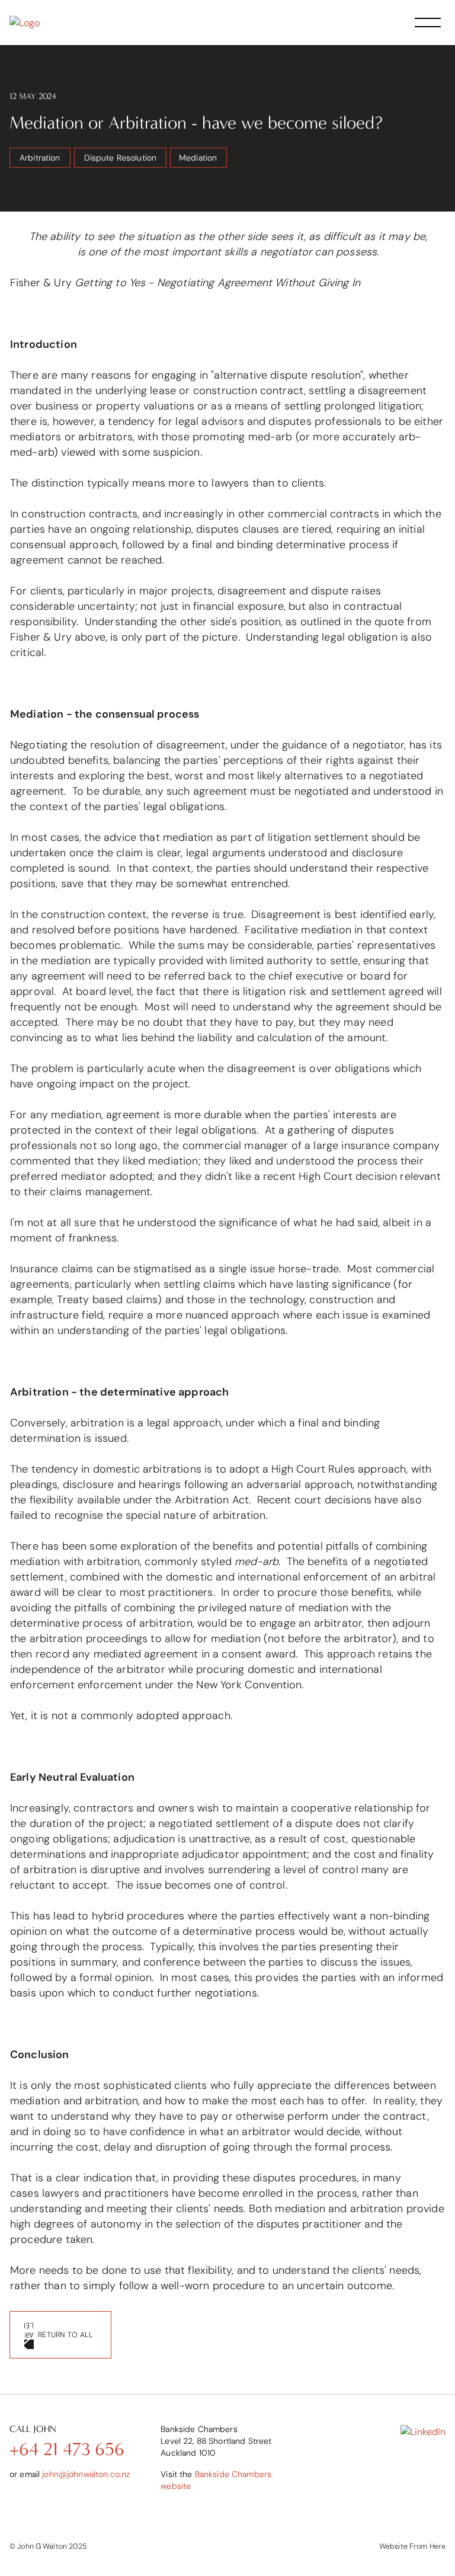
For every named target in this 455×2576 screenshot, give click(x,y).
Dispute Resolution (120, 158)
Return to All (65, 2334)
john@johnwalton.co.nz (86, 2474)
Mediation (198, 158)
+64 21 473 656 (66, 2449)
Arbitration (40, 158)
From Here (427, 2546)
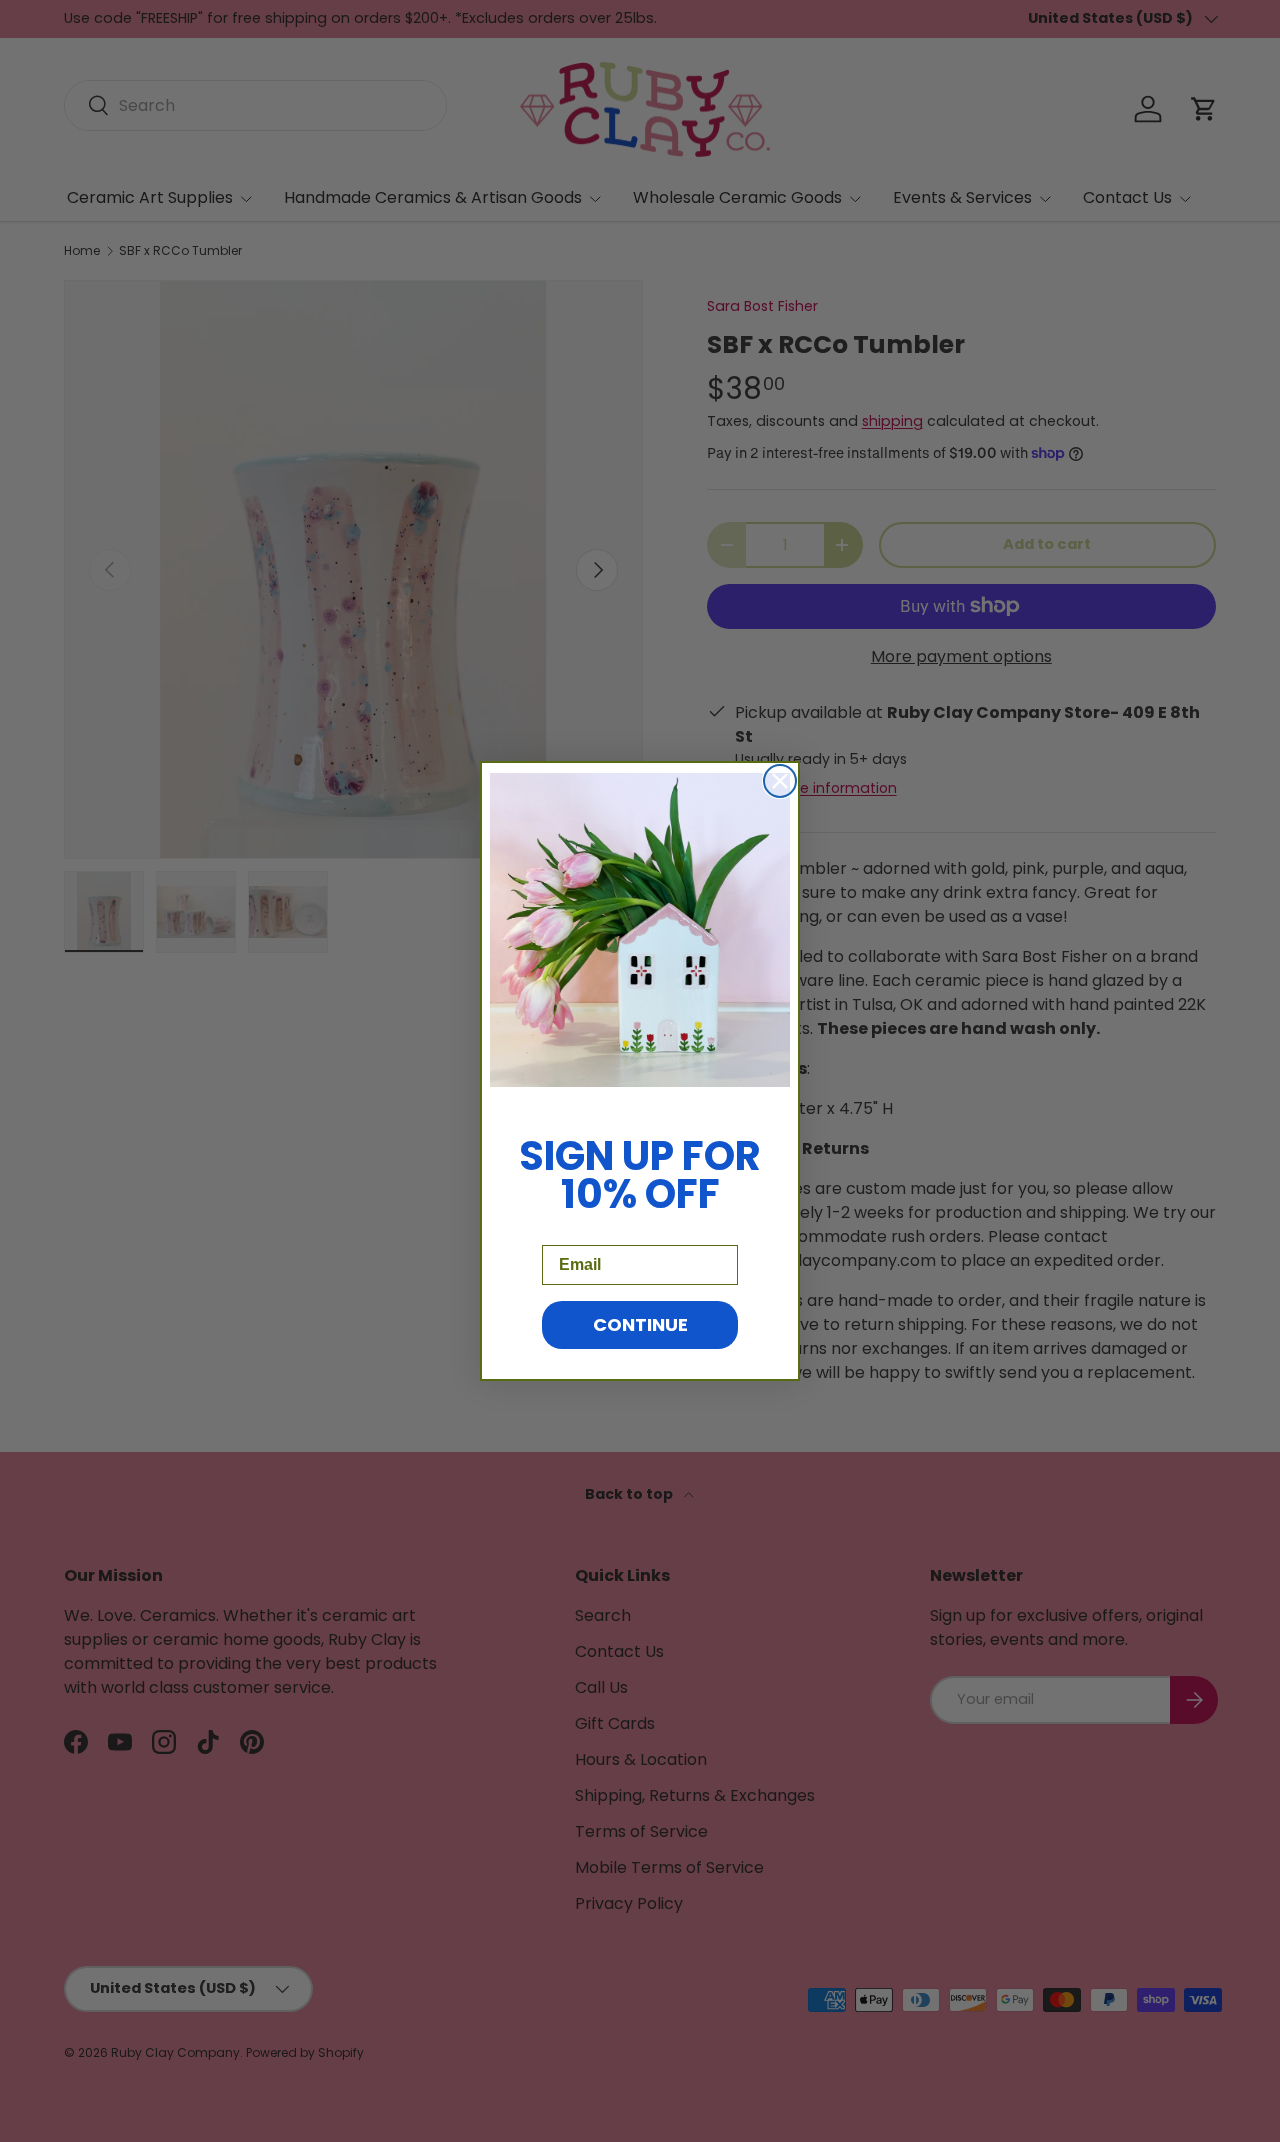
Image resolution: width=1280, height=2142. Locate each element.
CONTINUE (640, 1324)
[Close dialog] (780, 781)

- Activity -
Find the line that contains "Image resolution: width=1280, height=2142." in the data above. Reproduce it and every later line exactly, through the last one.

- Solution to this task -
Image resolution: width=1280, height=2142. Locate each element.
CONTINUE (640, 1324)
[Close dialog] (780, 781)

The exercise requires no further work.